Liability Auto Insurance Coverage Basics

Liability auto insurance coverage is put in place to protect the policyholder from being personally responsible for paying for damages he or she causes in an at-fault accident. It is known as third-party liability insurance because it does not protect the policyholder personally; it covers the occupants of the other vehicle.

This type of coverage is used to pay for medical bills and economic loss stemming from an automobile accident. The policy language sets a certain limit for the injuries and damages incurred by a single accident victim and a higher one for all people injured in the same accident.

Property damage liability coverage pays for repairs to the other driver’s vehicle following the accident. If the other car is totaled, the policy pays out based on the vehicle’s cash value. This part of the policy also pays for the cost of repairing any public property damaged in the incident. Public property includes sign posts, mail boxes, fences, buildings and sheds in this instance.

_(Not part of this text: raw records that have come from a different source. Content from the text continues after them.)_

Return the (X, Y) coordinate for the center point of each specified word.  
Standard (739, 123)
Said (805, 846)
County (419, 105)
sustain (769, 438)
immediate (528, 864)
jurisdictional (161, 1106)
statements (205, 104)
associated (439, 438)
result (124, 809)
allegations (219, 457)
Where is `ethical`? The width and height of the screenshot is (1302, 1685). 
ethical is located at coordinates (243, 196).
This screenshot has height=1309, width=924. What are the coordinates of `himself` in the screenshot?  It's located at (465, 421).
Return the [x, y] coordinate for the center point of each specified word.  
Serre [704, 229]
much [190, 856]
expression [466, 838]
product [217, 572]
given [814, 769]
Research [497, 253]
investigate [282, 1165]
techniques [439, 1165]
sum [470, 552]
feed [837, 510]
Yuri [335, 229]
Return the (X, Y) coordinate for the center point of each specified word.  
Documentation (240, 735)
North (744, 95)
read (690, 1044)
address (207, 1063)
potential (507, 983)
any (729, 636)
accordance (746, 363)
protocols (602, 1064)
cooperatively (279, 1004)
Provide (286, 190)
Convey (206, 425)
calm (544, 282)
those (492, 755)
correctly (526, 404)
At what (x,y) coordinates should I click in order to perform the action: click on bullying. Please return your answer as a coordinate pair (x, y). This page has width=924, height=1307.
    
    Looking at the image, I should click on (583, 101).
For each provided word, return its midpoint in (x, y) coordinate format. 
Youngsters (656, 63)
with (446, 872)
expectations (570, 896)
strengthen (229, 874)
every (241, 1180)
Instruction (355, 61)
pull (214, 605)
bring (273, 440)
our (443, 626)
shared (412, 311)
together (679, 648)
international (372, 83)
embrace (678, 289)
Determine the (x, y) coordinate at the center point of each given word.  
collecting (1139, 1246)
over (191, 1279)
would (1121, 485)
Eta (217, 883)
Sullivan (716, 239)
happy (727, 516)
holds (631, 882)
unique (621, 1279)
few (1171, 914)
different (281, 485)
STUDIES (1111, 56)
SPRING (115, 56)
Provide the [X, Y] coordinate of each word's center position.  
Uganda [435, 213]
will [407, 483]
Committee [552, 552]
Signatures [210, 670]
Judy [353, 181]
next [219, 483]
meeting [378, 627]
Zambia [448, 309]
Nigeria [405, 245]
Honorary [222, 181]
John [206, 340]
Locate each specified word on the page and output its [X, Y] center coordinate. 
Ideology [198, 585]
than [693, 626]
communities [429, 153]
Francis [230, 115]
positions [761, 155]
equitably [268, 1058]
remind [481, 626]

While auto insurance companies licensed to sell policies offer liability auto insurance coverage, it doesn’t mean that they all charge the same amount for this type of protection. Buyers should make a point of requesting quotes from several providers and considering the coverage terms offered carefully before making a buying decision.

Depending on the state, a driver may be required to buy at least a set minimum level of liability auto insurance coverage. Consumers can choose to put a higher level of protection in place by purchasing a policy with a higher limit if they wish.